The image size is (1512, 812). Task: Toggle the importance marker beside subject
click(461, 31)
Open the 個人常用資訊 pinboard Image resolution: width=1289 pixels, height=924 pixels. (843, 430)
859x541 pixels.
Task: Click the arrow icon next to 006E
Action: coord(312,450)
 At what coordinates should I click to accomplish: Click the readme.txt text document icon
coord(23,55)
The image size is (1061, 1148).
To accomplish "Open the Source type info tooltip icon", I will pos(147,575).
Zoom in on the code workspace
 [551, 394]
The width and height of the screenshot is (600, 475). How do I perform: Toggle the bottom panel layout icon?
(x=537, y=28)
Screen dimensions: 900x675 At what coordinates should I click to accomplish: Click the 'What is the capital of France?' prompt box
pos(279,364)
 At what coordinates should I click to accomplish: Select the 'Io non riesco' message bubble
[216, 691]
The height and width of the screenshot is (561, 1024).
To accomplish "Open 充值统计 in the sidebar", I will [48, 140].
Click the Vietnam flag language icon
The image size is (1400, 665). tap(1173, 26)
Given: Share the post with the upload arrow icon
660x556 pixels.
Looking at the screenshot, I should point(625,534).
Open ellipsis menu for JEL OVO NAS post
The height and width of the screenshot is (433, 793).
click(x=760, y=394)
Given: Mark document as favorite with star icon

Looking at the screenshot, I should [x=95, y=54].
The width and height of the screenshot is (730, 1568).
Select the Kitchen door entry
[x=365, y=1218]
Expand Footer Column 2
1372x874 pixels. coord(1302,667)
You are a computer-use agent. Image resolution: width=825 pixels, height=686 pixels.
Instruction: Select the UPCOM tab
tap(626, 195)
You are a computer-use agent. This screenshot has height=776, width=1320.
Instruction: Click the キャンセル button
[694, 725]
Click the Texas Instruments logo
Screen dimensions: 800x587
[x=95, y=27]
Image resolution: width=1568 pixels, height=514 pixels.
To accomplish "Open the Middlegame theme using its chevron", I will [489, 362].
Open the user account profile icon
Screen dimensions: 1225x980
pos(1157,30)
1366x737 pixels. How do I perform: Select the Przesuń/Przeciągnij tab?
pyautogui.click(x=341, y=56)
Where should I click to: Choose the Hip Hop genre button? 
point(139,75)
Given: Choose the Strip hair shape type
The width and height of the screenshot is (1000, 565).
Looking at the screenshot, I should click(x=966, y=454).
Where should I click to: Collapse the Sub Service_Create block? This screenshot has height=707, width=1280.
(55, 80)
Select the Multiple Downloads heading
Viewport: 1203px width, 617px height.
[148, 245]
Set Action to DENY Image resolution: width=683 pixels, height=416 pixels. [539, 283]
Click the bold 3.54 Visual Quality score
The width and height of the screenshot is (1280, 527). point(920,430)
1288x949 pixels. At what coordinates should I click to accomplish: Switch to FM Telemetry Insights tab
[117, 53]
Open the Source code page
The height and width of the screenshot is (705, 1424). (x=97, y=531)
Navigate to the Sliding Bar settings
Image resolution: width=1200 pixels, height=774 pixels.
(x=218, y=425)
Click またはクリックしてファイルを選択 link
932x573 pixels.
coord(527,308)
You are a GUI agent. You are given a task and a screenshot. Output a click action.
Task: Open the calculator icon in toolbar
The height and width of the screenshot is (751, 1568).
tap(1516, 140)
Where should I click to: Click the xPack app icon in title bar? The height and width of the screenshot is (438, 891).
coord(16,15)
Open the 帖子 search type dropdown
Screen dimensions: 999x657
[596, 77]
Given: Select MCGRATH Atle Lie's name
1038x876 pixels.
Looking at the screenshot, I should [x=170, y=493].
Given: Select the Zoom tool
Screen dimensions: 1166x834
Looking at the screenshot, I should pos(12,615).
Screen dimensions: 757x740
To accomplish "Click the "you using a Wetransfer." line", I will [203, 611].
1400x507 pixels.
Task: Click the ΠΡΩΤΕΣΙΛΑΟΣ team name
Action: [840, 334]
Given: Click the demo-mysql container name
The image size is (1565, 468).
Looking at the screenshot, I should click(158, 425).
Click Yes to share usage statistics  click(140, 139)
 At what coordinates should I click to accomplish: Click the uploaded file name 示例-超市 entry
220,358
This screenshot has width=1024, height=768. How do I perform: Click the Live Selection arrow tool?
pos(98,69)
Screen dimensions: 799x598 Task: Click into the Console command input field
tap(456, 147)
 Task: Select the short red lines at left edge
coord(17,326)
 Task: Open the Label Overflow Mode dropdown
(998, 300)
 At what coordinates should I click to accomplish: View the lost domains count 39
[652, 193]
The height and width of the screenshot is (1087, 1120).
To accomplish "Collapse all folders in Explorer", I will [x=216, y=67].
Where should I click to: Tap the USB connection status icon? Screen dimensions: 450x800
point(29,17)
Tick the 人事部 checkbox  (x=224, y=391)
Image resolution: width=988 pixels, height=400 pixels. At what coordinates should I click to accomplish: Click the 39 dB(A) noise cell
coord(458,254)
· · · · · · ·
## Prompt
Output the entries above exactly, please, with nothing dropped.

## Solution to the problem
The image size is (1512, 812). Task: Toggle the importance marker beside subject
click(461, 31)
Open the 個人常用資訊 pinboard Image resolution: width=1289 pixels, height=924 pixels. (843, 430)
859x541 pixels.
Task: Click the arrow icon next to 006E
Action: coord(312,450)
 At what coordinates should I click to accomplish: Click the readme.txt text document icon
coord(23,55)
The image size is (1061, 1148).
To accomplish "Open the Source type info tooltip icon", I will pos(147,575).
Zoom in on the code workspace
 [551, 394]
The width and height of the screenshot is (600, 475). How do I perform: Toggle the bottom panel layout icon?
(x=537, y=28)
Screen dimensions: 900x675 At what coordinates should I click to accomplish: Click the 'What is the capital of France?' prompt box
pos(279,364)
 At what coordinates should I click to accomplish: Select the 'Io non riesco' message bubble
[216, 691]
The height and width of the screenshot is (561, 1024).
To accomplish "Open 充值统计 in the sidebar", I will [48, 140].
Click the Vietnam flag language icon
The image size is (1400, 665). tap(1173, 26)
Given: Share the post with the upload arrow icon
660x556 pixels.
Looking at the screenshot, I should point(625,534).
Open ellipsis menu for JEL OVO NAS post
The height and width of the screenshot is (433, 793).
click(x=760, y=394)
Given: Mark document as favorite with star icon

Looking at the screenshot, I should [x=95, y=54].
The width and height of the screenshot is (730, 1568).
Select the Kitchen door entry
[x=365, y=1218]
Expand Footer Column 2
1372x874 pixels. coord(1302,667)
You are a computer-use agent. Image resolution: width=825 pixels, height=686 pixels.
Instruction: Select the UPCOM tab
tap(626, 195)
You are a computer-use agent. This screenshot has height=776, width=1320.
Instruction: Click the キャンセル button
[694, 725]
Click the Texas Instruments logo
Screen dimensions: 800x587
[x=95, y=27]
Image resolution: width=1568 pixels, height=514 pixels.
To accomplish "Open the Middlegame theme using its chevron", I will [489, 362].
Open the user account profile icon
Screen dimensions: 1225x980
pos(1157,30)
1366x737 pixels. How do I perform: Select the Przesuń/Przeciągnij tab?
pyautogui.click(x=341, y=56)
Where should I click to: Choose the Hip Hop genre button? 
point(139,75)
Given: Choose the Strip hair shape type
The width and height of the screenshot is (1000, 565).
Looking at the screenshot, I should click(x=966, y=454).
Where should I click to: Collapse the Sub Service_Create block? This screenshot has height=707, width=1280.
(55, 80)
Select the Multiple Downloads heading
Viewport: 1203px width, 617px height.
[148, 245]
Set Action to DENY Image resolution: width=683 pixels, height=416 pixels. [539, 283]
Click the bold 3.54 Visual Quality score
The width and height of the screenshot is (1280, 527). point(920,430)
1288x949 pixels. At what coordinates should I click to accomplish: Switch to FM Telemetry Insights tab
[117, 53]
Open the Source code page
The height and width of the screenshot is (705, 1424). (x=97, y=531)
Navigate to the Sliding Bar settings
Image resolution: width=1200 pixels, height=774 pixels.
(x=218, y=425)
Click またはクリックしてファイルを選択 link
932x573 pixels.
coord(527,308)
You are a GUI agent. You are given a task and a screenshot. Output a click action.
Task: Open the calculator icon in toolbar
The height and width of the screenshot is (751, 1568).
tap(1516, 140)
Where should I click to: Click the xPack app icon in title bar? The height and width of the screenshot is (438, 891).
coord(16,15)
Open the 帖子 search type dropdown
Screen dimensions: 999x657
[596, 77]
Given: Select MCGRATH Atle Lie's name
1038x876 pixels.
Looking at the screenshot, I should [x=170, y=493].
Given: Select the Zoom tool
Screen dimensions: 1166x834
Looking at the screenshot, I should pos(12,615).
Screen dimensions: 757x740
To accomplish "Click the "you using a Wetransfer." line", I will [203, 611].
1400x507 pixels.
Task: Click the ΠΡΩΤΕΣΙΛΑΟΣ team name
Action: [840, 334]
Given: Click the demo-mysql container name
The image size is (1565, 468).
Looking at the screenshot, I should click(158, 425).
Click Yes to share usage statistics  click(140, 139)
 At what coordinates should I click to accomplish: Click the uploaded file name 示例-超市 entry
220,358
This screenshot has width=1024, height=768. How do I perform: Click the Live Selection arrow tool?
pos(98,69)
Screen dimensions: 799x598 Task: Click into the Console command input field
tap(456, 147)
 Task: Select the short red lines at left edge
coord(17,326)
 Task: Open the Label Overflow Mode dropdown
(998, 300)
 At what coordinates should I click to accomplish: View the lost domains count 39
[652, 193]
The height and width of the screenshot is (1087, 1120).
To accomplish "Collapse all folders in Explorer", I will [x=216, y=67].
Where should I click to: Tap the USB connection status icon? Screen dimensions: 450x800
point(29,17)
Tick the 人事部 checkbox  (x=224, y=391)
Image resolution: width=988 pixels, height=400 pixels. At what coordinates should I click to accomplish: Click the 39 dB(A) noise cell
coord(458,254)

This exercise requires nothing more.